In [1]:
import pandas as pd
import os
import shutil
from tqdm import tqdm

In [2]:
# ==============================================================================
# 1. CONFIGURATION
# ==============================================================================

# --- IMPORTANT: Point this to the folder containing your two review queues ---
# This is the output folder from your last completed video analysis run.
RUN_DIRECTORY = "/Users/natalyagrokh/AI/ml_expressions/img_expressions/data_flywheel/V8_20250722_130942"

# --- Define the name for the new, consolidated training set ---
OUTPUT_DATASET_NAME = "CorrectionSet_V2"

In [3]:
# ==============================================================================
# 2. SCRIPT LOGIC
# ==============================================================================

# Reads two manually curated review logs, finds original face crops,
    # and sorts them into new binary dataset for training V2 Gatekeeper
def build_final_correction_set(run_dir, output_name):
    
    
    # --- Setup Paths ---
    micro_expr_folder = os.path.join(run_dir, "micro_expression_review_queue")
    stable_expr_folder = os.path.join(run_dir, "stable_emotion_review_queue")
    
    micro_expr_csv = os.path.join(micro_expr_folder, "simplified_review_log_me.csv")
    stable_expr_csv = os.path.join(stable_expr_folder, "simplified_review_log_se.csv")

    output_dir = os.path.join(os.path.dirname(run_dir), output_name)
    emotion_dir = os.path.join(output_dir, "emotion")
    action_dir = os.path.join(output_dir, "speech_Action")

    # --- Create the new dataset directories ---
    os.makedirs(emotion_dir, exist_ok=True)
    os.makedirs(action_dir, exist_ok=True)
    
    # --- Load and Combine Both Curated CSVs ---
    df_micro = pd.read_csv(micro_expr_csv)
    df_stable = pd.read_csv(stable_expr_csv)
    combined_df = pd.concat([df_micro, df_stable]).drop_duplicates(subset=['face_crop_path']).reset_index(drop=True)
    print(f"✅ Loaded and combined both review logs.
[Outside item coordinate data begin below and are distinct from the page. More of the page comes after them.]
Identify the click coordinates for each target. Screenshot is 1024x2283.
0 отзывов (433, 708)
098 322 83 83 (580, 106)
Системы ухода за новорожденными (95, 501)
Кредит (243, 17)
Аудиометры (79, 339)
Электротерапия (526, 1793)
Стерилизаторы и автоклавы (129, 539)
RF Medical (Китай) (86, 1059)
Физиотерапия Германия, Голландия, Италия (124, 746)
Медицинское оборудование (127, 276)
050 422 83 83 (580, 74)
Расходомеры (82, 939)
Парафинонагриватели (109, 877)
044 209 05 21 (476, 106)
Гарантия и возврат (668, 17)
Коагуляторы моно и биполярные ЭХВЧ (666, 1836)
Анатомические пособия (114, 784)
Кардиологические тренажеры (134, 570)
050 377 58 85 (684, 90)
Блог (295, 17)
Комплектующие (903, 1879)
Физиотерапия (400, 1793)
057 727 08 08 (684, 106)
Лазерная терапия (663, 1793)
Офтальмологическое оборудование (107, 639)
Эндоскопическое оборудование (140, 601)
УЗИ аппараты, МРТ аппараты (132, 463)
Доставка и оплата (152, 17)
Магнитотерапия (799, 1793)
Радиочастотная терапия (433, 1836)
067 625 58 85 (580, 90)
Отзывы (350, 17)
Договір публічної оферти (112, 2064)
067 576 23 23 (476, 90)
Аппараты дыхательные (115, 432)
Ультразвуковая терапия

Total unique images to process: {len(combined_df)}")

    # --- Process and Sort Images ---
    copied_count = 0
    for _, row in tqdm(combined_df.iterrows(), total=combined_df.shape[0], desc="Sorting Images"):
        # The source images are in two different folders, so we check both.
        source_filename = row['face_crop_path']
        source_path_micro = os.path.join(micro_expr_folder, source_filename)
        source_path_stable = os.path.join(stable_expr_folder, source_filename)
        
        source_path = source_path_micro if os.path.exists(source_path_micro) else source_path_stable

        if not os.path.exists(source_path):
            continue

        actual_label = str(row.get('actual_label', '')).lower()
        
        # --- The Sorting Logic ---
        # If actual_label is empty, the original prediction was correct -> Emotion
        if pd.isna(row.get('actual_label')) or row.get('actual_label') == '':
             shutil.copy(source_path, emotion_dir)
             copied_count += 1
        # If your notes indicate a non-emotional action, sort it into 'Speech_Action'
        elif any(keyword in actual_label for keyword in ['mid-speech', 'mid speech', 'laughter', 'mixed']):
            shutil.copy(source_path, action_dir)
            copied_count += 1
        # Otherwise, it's a genuine emotion that was mislabeled by the V29 model.
        else:
            shutil.copy(source_path, emotion_dir)
            copied_count += 1

    print(f"\n✅ Success! Created the '{output_name}' dataset with {copied_count} images.")
    print(f"   - Location: {output_dir}")
    print(f"   - Emotion examples: {len(os.listdir(emotion_dir))}")
    print(f"   - Speech_Action examples: {len(os.listdir(action_dir))}")

In [4]:
# ==============================================================================
# 3. MAIN EXECUTION BLOCK
# ==============================================================================
if __name__ == '__main__':
    build_final_correction_set(
        run_dir=RUN_DIRECTORY,
        output_name=OUTPUT_DATASET_NAME
    )

✅ Loaded and combined both review logs. Total unique images to process: 192


Sorting Images: 100%|███████████████████████| 192/192 [00:00<00:00, 1101.95it/s]


✅ Success! Created the 'CorrectionSet_V2' dataset with 192 images.
   - Location: /Users/natalyagrokh/AI/ml_expressions/img_expressions/data_flywheel/CorrectionSet_V2
   - Emotion examples: 47
   - Speech_Action examples: 145